Le propriétaire d'un terrain non construit est recevable, quand bien même il ne l'occuperait ni ne l'exploiterait, à former un recours pour excès de pouvoir contre un permis de construire, de démolir ou d'aménager si, au vu des éléments versés au dossier, il apparaît que la construction projetée est, eu égard à ses caractéristiques et à la configuration des lieux en cause, de nature à affecter directement les conditions de jouissance de son bien. Ainsi statue le Conseil d'Etat dans un arrêt rendu le 28 avril 2017 (CE 1° et 6° ch.-r., 28 avril 2017, n° 393801, mentionné aux tables du recueil Lebon N° Lexbase : A3241WBN, voir sur la validité de la demande d'annulation d'un permis de construire présentée par un voisin immédiat, CE 1° et 6° s-s-r., 13 avril 2016, n° 389798, publié au recueil Lebon N° Lexbase : A6777RCY).

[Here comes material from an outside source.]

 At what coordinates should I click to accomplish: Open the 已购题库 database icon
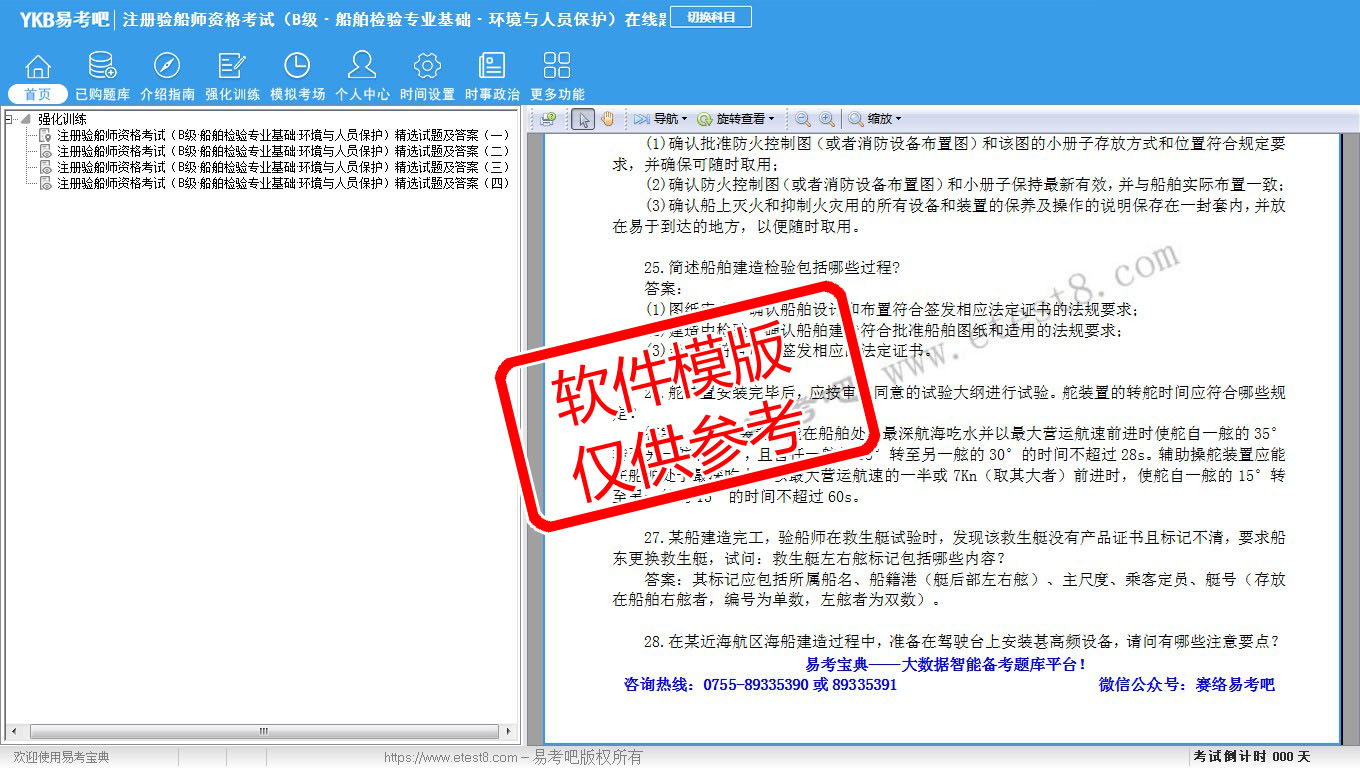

Dès lors, en jugeant que, si les projets litigieux conduisaient à urbaniser un secteur naturel protégé, cette seule circonstance n'était pas nature à affecter les conditions d'occupation, d'utilisation ou de jouissance des terrains que M. X possède à proximité dès lors qu'ils sont à vocation agricole et dépourvus de toute construction d'habitation, sans rechercher si, au vu des éléments versés au dossier, les constructions projetées étaient de nature à porter une atteinte directe aux conditions de jouissance de son bien, la cour administrative d'appel (CAA Nantes, 5ème ch., 24 juillet 2015, n° 14NT02367 N° Lexbase : A3255WB8) a commis une erreur de droit (cf. l’Ouvrage "Droit de l'urbanisme" N° Lexbase : E4908E7W).